The resulting six LLMs are presented in Table 1.

Table 1. The six LLMs utilized for summarization in this study.

The Q4 label in the LLM name denotes the use of the level 4 quantization method q4_K_M, which reduces the size of neural network weights by reducing the bit depth of floating-point numbers. This method secures balance between the speed and accuracy of LLMs.

The nt label denotes the use of the “no_think” mode. This mode disables the LLM’s analytical capabilities, eliminating the abstract reasoning and intermediate checks. Such models run faster but produce less detailed and in-depth answers.

All models were run at zero temperature, which minimizes generation stochasticity and ensures maximum correspondence between the generated summaries and the EHR data.

Two models from different families were selected to act as LLM-as-a-judge: Qwen3-14b and Mistral-small-24b. The first model was chosen to test the hypothesis about the estimate bias caused by testing the model on its own data. The evaluation utilized the same criteria as the expert review. The query for the LLM judges was an adaptation of the expert query presented in Appendix A.

No specialized fine-tuning of the models was performed. It reflects a practical scenario where end-users deploy off-the-shelf models without adaptation, which improves the reproducibility and generalizability of our methodology.

2.3. Reference Summary and Expert Review

Four expert physicians (three clinicians and one radiologist) with over three years of experience provided reference summaries for 30 texts. The task was designed to extract the data that radiologists could use in abdominal computed tomography (CT) interpretation, namely complaints underlying the referral, medical and life history (comorbidities, bad habits, family history, surgeries), as well as data from lab tests and imaging studies.

The summaries were to contain nothing but information clinically relevant to abdominal CT [30].

Eighteen experts evaluated the summarization performance. Three experts and a radiologist assessed each generated summary according to the following criteria: relevance, recall, redundancy, coherence and structure, grammar and terminology, hallucinations [31].

The experts used a binary scale (present/absent) to assess the “Hallucinations” criterion. The resulting binary values were converted into quantitative scores: 1 point was assigned to summaries containing a hallucination, and 5 points were assigned if no hallucination was present. The remaining criteria were assessed on a five-point Likert scale, where 1 corresponded to the worst result and 5 to the best.

A breakdown of the criteria is provided in Appendix A.

The final score was determined by expert consensus.

2.4. Automatic Evaluation Metrics

The automatic evaluation metrics that measure summary quality are based on similarity to the reference summary. In this paper, the following metrics were analyzed:

ROUGE (Recall-Oriented Understudy for Gisting Evaluation). This class of metrics evaluate the recall and accuracy of summarization on a scale from 0 to 1 by analyzing the match of n-grams and their sequences with a reference summary.

ROUGE-1 evaluates the match of unigrams (individual words). This is the simplest measure, as it does not consider word order.

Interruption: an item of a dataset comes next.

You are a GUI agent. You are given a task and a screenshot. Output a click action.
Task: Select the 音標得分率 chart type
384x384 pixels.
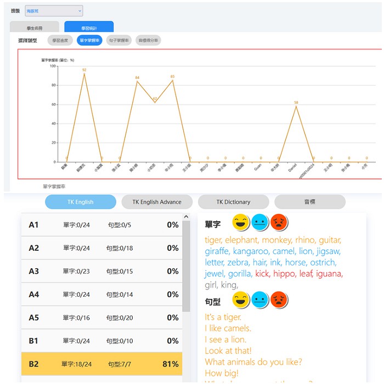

ROUGE-2 evaluates the match of bigrams (pairs of consecutive words). This metric takes into account word order but is limited to short sequences.

ROUGE-L, unlike the previous metrics, focuses on the longest common subsequences in the generated and reference summaries. ROUGE-L takes into account the consistency of longer text fragments, allowing assessment of the structural similarity between sentences.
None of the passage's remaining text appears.